Não queremos de forma alguma obstar o que o consulente afirma, e agradecemos antes de mais o seu gentil comentário.
Na nossa análise à frase «Meu nome inicia-se com P», indicámos que o -se era um pronome reflexo. Ora esta identificação não é indiscutível, até porque a maioria das gramáticas nem sempre explicitam exactamente os elementos que procuramos, exibem diferentes terminologias, e as análises que fazem nem sempre são exaustivas, até porque não é esse o papel delas, mas é sim o papel dos linguistas que as usam para trabalhar com a língua.
A análise feita no Ciberdúvidas baseou-se em duas gramáticas; a Nova Gramática do Português Contemporâneo, de Cunha e Cintra, e a Gramática da Língua Portuguesa, de Mateus et alii. Ambas gramáticas aconselhadas ao público académico e aos investigadores de linguística. Apesar de apresentarem explicações similares, a segunda é muito mais detalhada do que a outra, analisando e exemplificando as diversas questões exaustivamente.
Quanto aos valores e ao emprego do pronome se, Cunha e Cintra afirmam que este pode ser reflexo ou recíproco, e explicam que, «quando o objecto directo ou indirecto representa a mesma pessoa ou a mesma coisa que o sujeito do verbo, ele é expresso por um pronome REFLEXIVO (…).
Como são idênticas as formas do pronome recíproco e do reflexivo, pode haver ambiguidade com um sujeito plural. Por exemplo, uma frase como a seguinte:
Joaquim e António enganaram- se.
(…) para marcar expressamente a acção reflexiva, acrescenta-se-lhes, conforme a pessoa, a mim mesmo, a ti mesmo, a si mesmo, etc.:
Joaquim e António enganaram-se a si mesmos.
(…) Valores e empregos do se.
a) OBJECTO DIRECTO (emprego mais comum) com verbos transitivos (ex.: o meu pai tranquilizou -se com a notícia.)
b) OBJECTO INDIRECTO com verbos intransitivos directos (ex.: perguntava -se se seria um sonho.)

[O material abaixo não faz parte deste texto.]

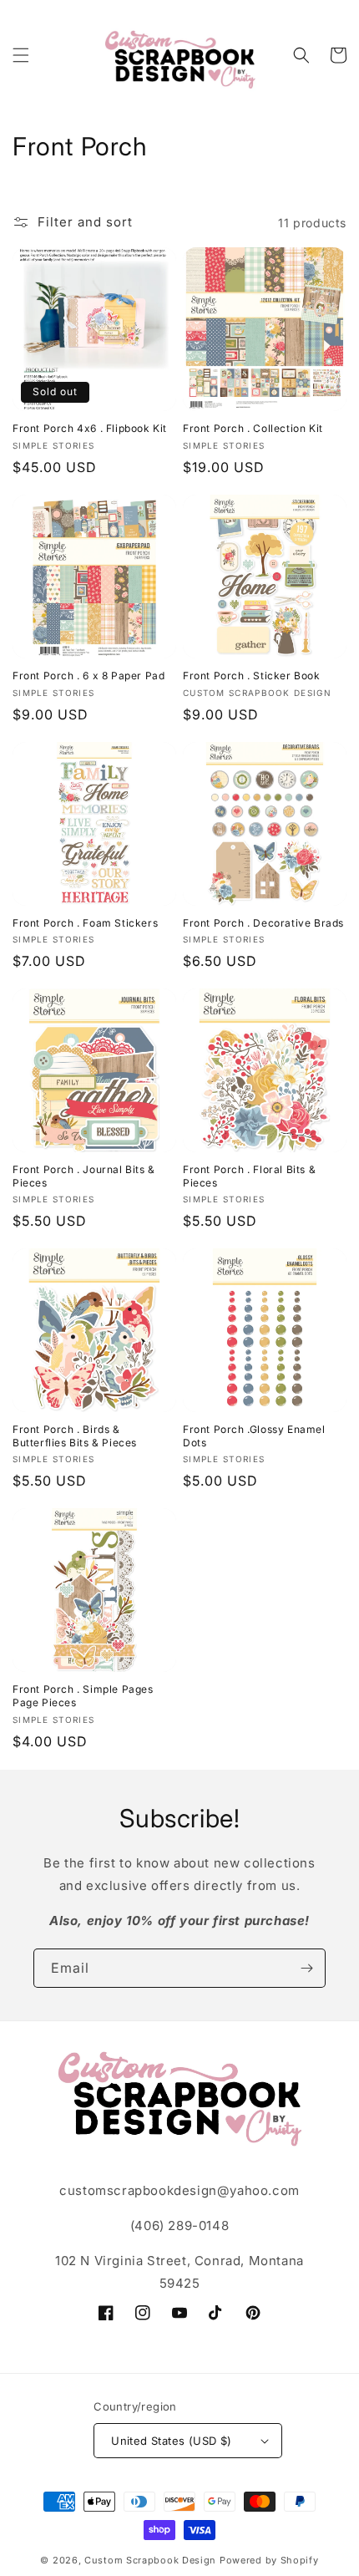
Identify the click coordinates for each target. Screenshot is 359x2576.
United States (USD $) (171, 2440)
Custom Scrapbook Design (150, 2560)
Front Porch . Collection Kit (253, 428)
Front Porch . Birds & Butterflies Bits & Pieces (75, 1436)
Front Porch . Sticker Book (252, 675)
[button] (21, 55)
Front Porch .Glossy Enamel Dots (254, 1436)
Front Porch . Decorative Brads (263, 923)
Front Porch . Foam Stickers (85, 923)
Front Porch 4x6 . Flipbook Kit (90, 428)
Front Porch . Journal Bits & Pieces (84, 1176)
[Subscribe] (306, 1968)
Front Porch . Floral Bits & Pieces (249, 1176)
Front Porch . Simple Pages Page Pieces (83, 1696)
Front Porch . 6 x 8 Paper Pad (88, 675)
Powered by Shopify (269, 2560)
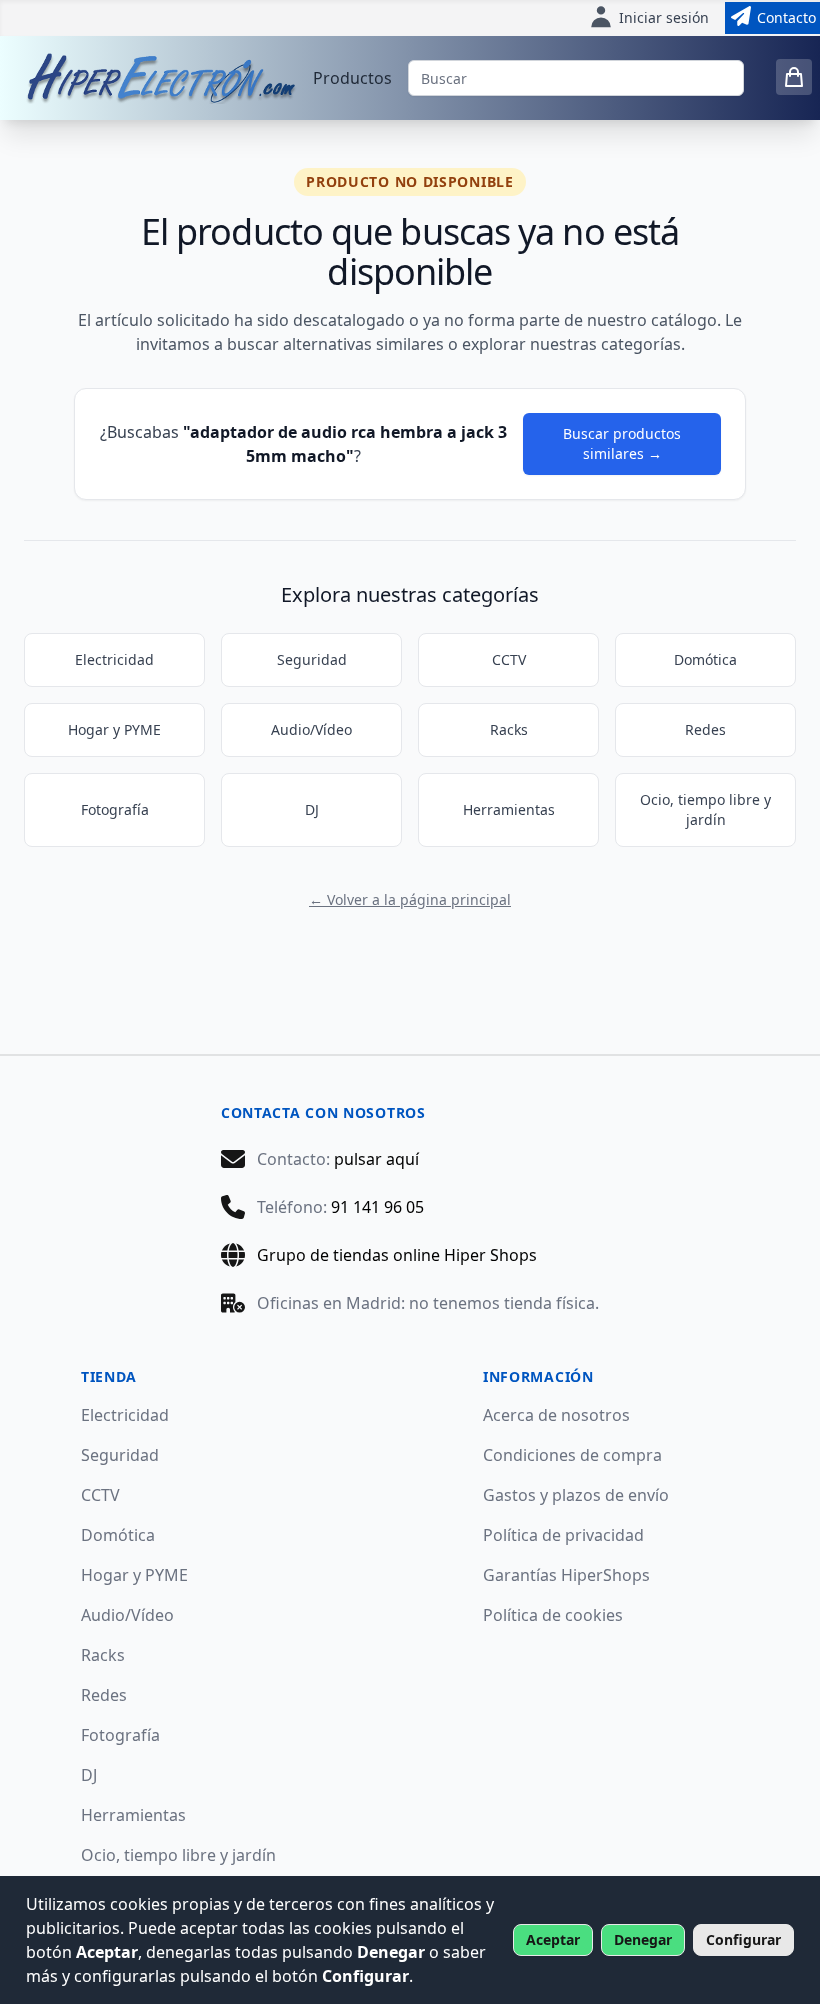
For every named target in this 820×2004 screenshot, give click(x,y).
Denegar (643, 1939)
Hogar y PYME (114, 729)
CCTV (509, 659)
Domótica (705, 659)
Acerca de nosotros (556, 1415)
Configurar (743, 1939)
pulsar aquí (376, 1159)
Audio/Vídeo (311, 729)
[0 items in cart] (794, 77)
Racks (509, 729)
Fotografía (115, 809)
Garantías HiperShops (566, 1575)
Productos (352, 78)
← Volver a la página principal (410, 899)
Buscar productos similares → (622, 443)
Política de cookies (553, 1615)
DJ (312, 809)
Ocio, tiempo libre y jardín (705, 809)
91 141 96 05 (377, 1207)
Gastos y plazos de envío (576, 1495)
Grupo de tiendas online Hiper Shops (397, 1255)
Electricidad (114, 659)
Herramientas (509, 809)
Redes (705, 729)
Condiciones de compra (572, 1455)
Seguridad (312, 659)
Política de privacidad (563, 1535)
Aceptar (553, 1939)
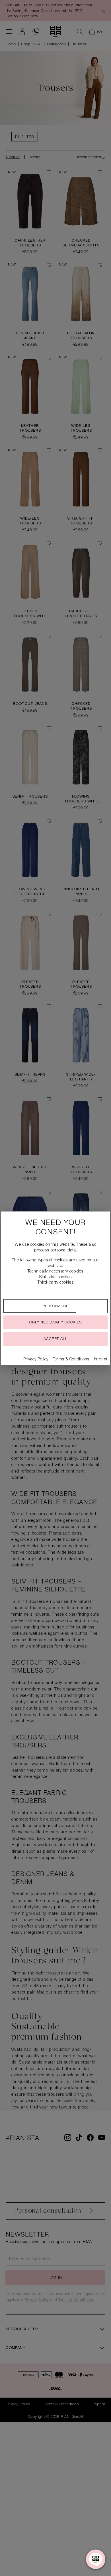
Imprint (101, 1360)
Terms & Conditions (71, 1360)
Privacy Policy (35, 1360)
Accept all (55, 1339)
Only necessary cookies (55, 1323)
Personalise (55, 1306)
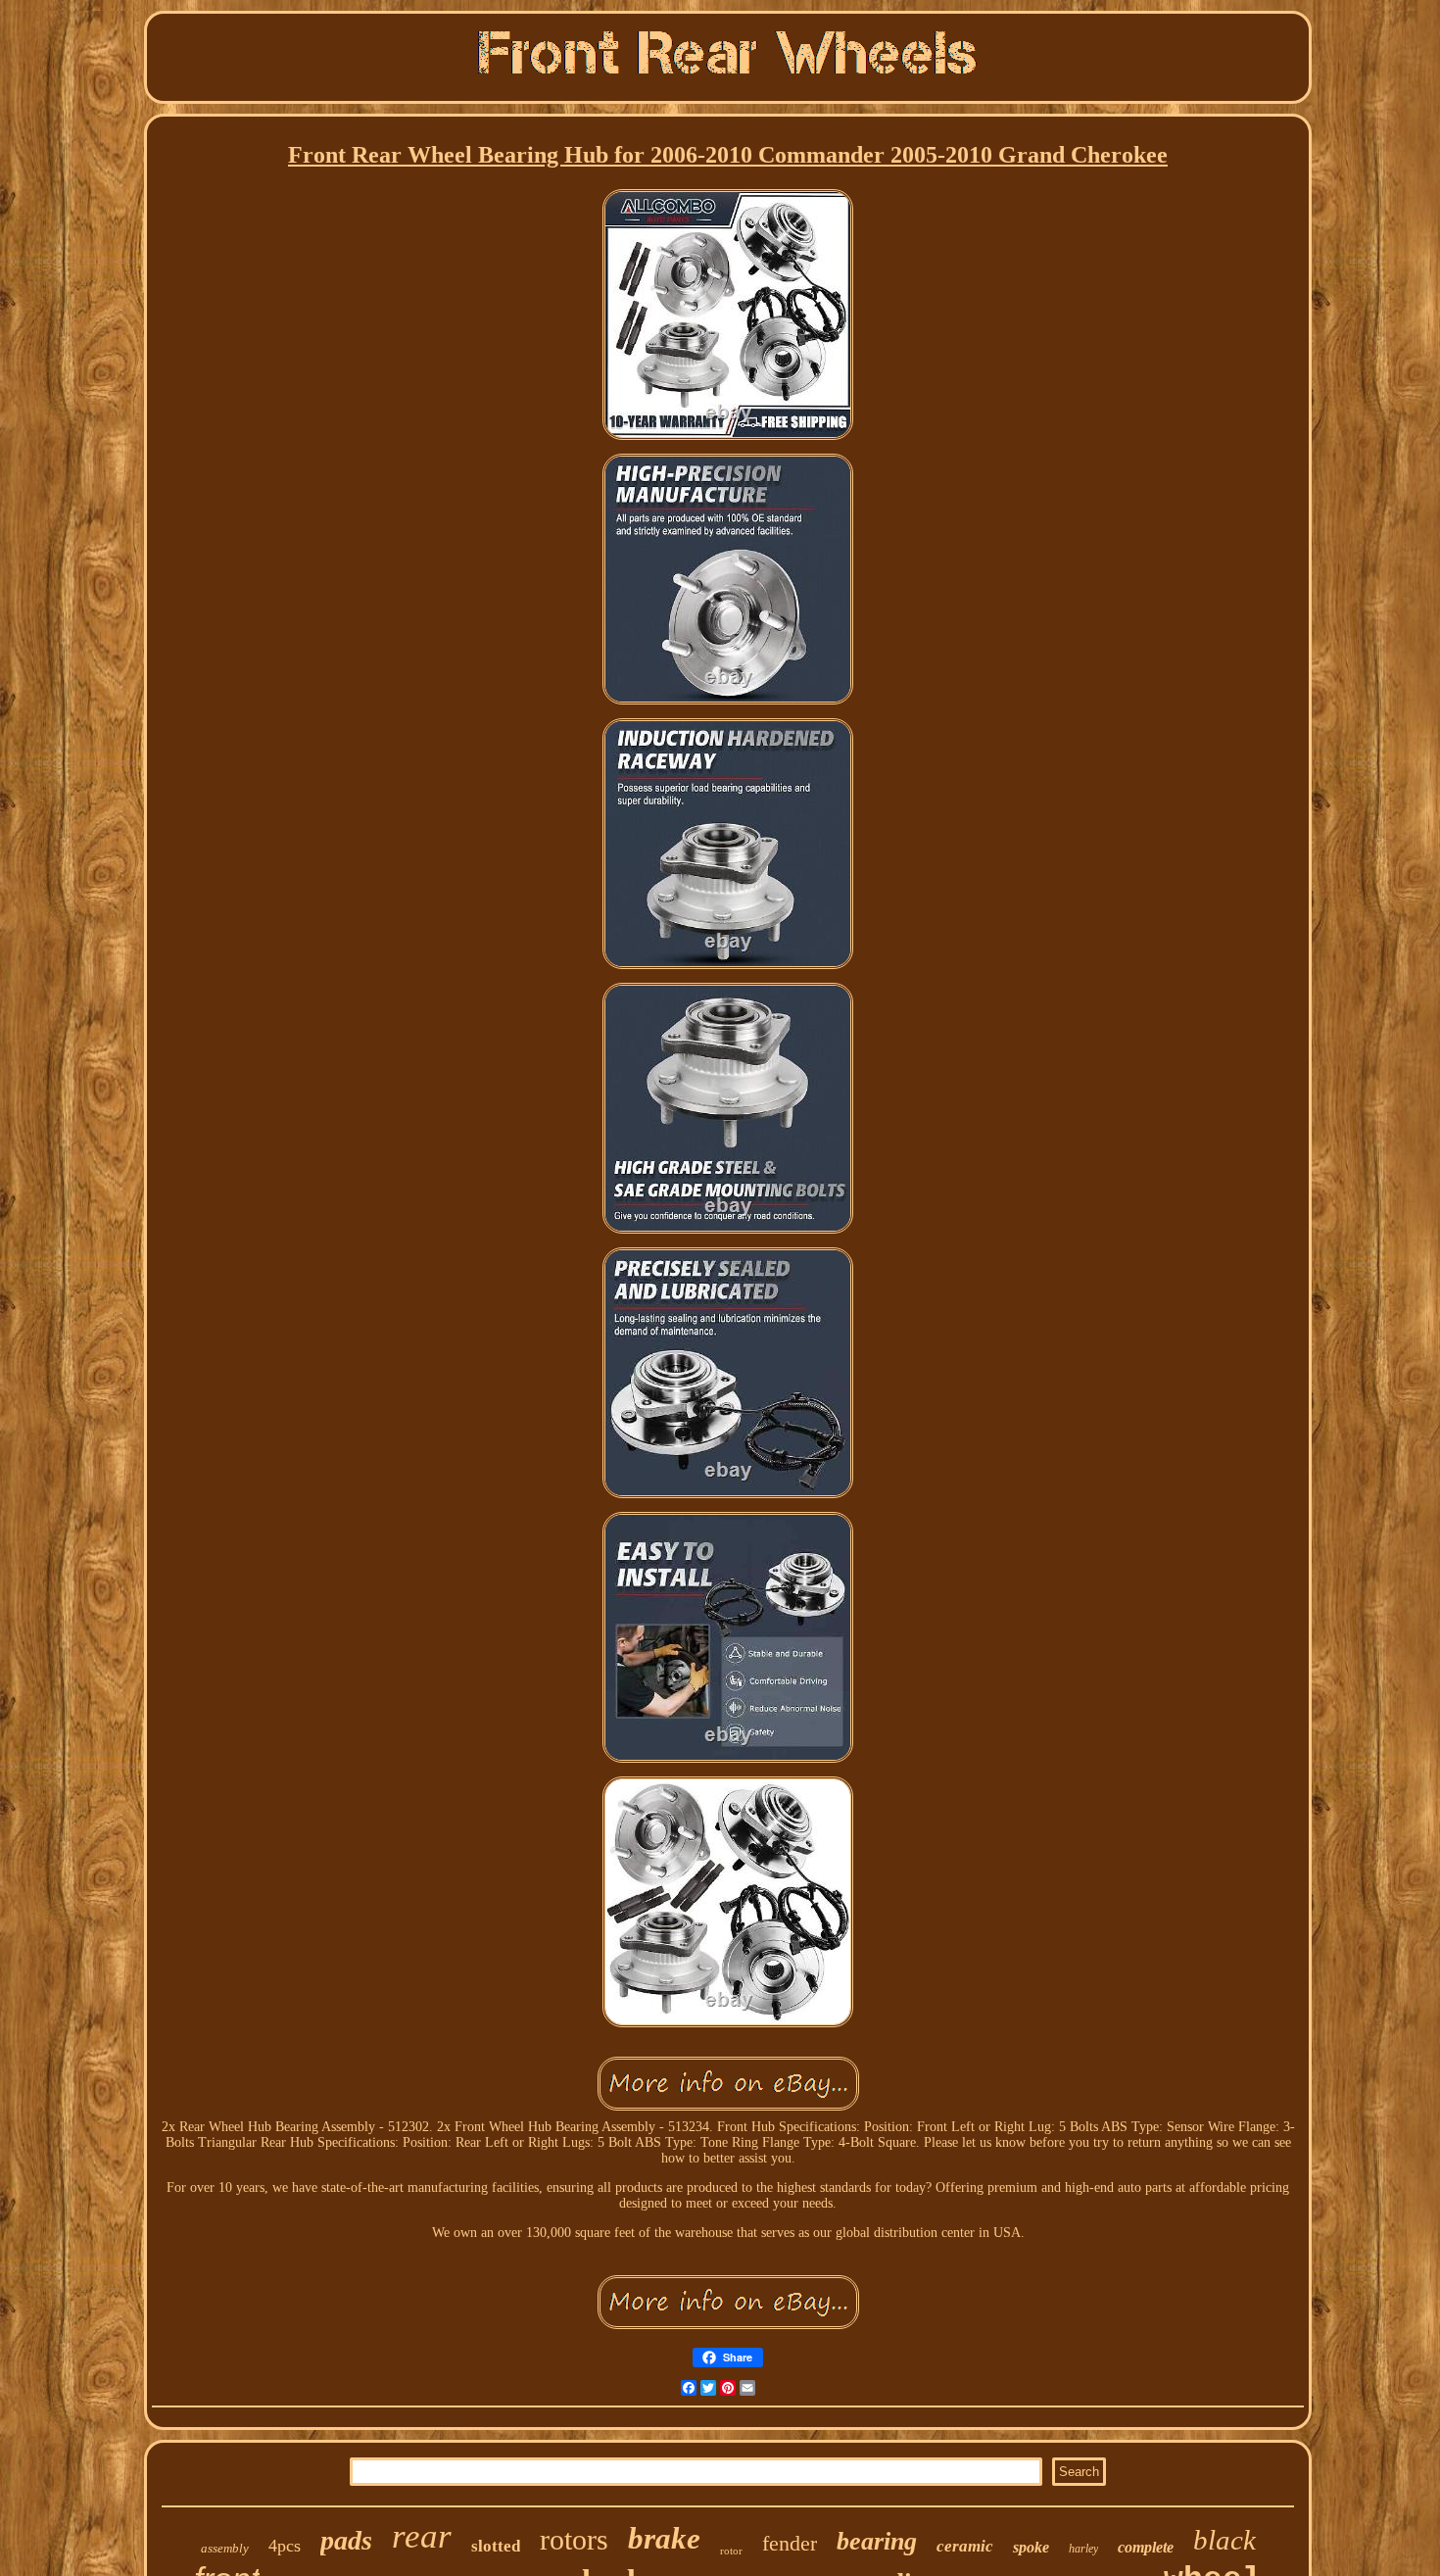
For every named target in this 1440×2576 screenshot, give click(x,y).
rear (422, 2536)
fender (789, 2543)
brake (664, 2538)
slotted (495, 2546)
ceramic (964, 2546)
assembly (225, 2548)
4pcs (284, 2545)
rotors (574, 2539)
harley (1083, 2548)
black (1224, 2539)
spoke (1031, 2547)
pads (346, 2540)
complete (1146, 2547)
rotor (731, 2550)
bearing (877, 2541)
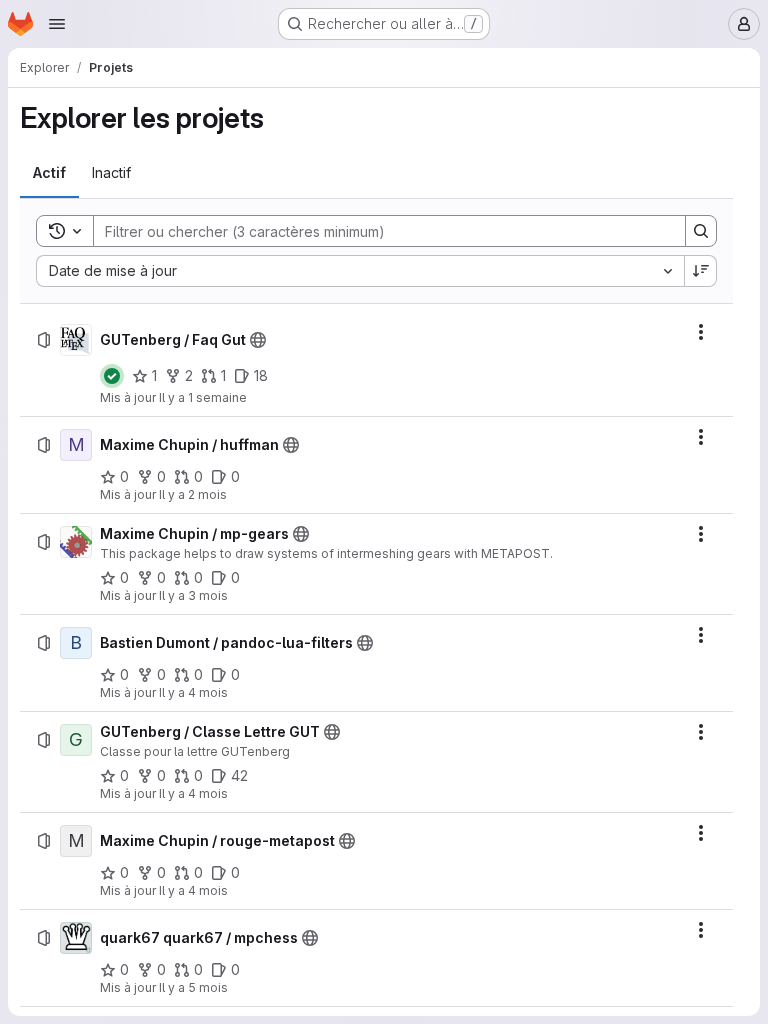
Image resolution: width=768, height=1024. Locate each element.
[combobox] (360, 271)
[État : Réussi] (112, 376)
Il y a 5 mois (193, 987)
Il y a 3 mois (193, 595)
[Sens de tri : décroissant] (701, 271)
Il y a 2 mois (193, 494)
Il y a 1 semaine (203, 397)
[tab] (49, 173)
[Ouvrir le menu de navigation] (57, 24)
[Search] (701, 231)
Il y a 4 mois (193, 692)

c) SUJEITO DE UM INFINITIVO (ex.: deixou -se cair.)
d) PRONOME APASSIVADOR (ex.: fez -se silêncio.)
e) INDETERMINAÇÃO DO SUJEITO (ex.: come- se ao ar livre.)
f) PALAVRA EXPLETIVA (Foi- se embora.)
g)PARTE INTEGRANTE DE CERTOS VERBOS que geralmente exprimem sentimento ou mudança de estado (ex.: Atrever-se, arrepender-se, congelar-se, etc.)»
Sobre esta última alínea, em Mateus et alii, é-nosapresentada uma explicação mais detalhada:
«Há em português alguns verbos que surgem associados a formas idênticas aos reflexos; trata-se de verbos como admirar-se, arrepender-se, atrever-se (…) e indignar-se podem usar-se sem o pronome (o primeiro com alteração de significado), mas os outros não têm sequer a variante “não pronominal” 1(…) A impossibilidade de paráfrase com a si próprio/mesmo e o facto de se não poder receber nenhum papel temático mostram que não estamos perante verdadeiras anáforas reflexas:
(28) * A Maria admira-se a si própria com o consumo exagerado dos jovens.
(29) A Maria Experienciador admira-se [com o consumo exagerado dos jovens] Tema
As formas me, te, se, nos, vos que aparecem nestes verbos são, portanto, uma propriedade lexical dos próprios verbos, sendo “reflexos inerentes” ou “pseudo-reflexos”, uma especificidade das línguas românicas e do português em particular.»
Consideremos novamente a frase «Meu nome inicia-se com P». De um ou do outro ponto de vista de análise, -se é sempre um reflexo; ou um reflexo mais comum, que recebe um papel temático e que pode ser objecto directo de verbos transitivos [como é o caso de «iniciar(-se)»)] ou um reflexo inerente, um pseudo-reflexo — parte integrante de certos verbos, como afirma a Academia Brasileira de Letras.
Não contradizendo o que é dito pela mesma academia, pois não rejeitamos outras propostas de análise, seguindo outros quadros teóricos; o -se pode ser parte integrante de verbos «que exprimem um sentimento ou mudança de estado», mas o verbo iniciar(-se) não parece exprimir nem um sentimento, nem uma mudança de estado (como congelar-se: estado congelado - descongelado). Daí a nossa análise.
Foram estas as bases que nos levaram a identificar como pronome reflexo o -se da frase «Meu nome inicia-se com P». Esperamos que tenha ficado claro.
Ao seu dispor para qualquer outra dúvida.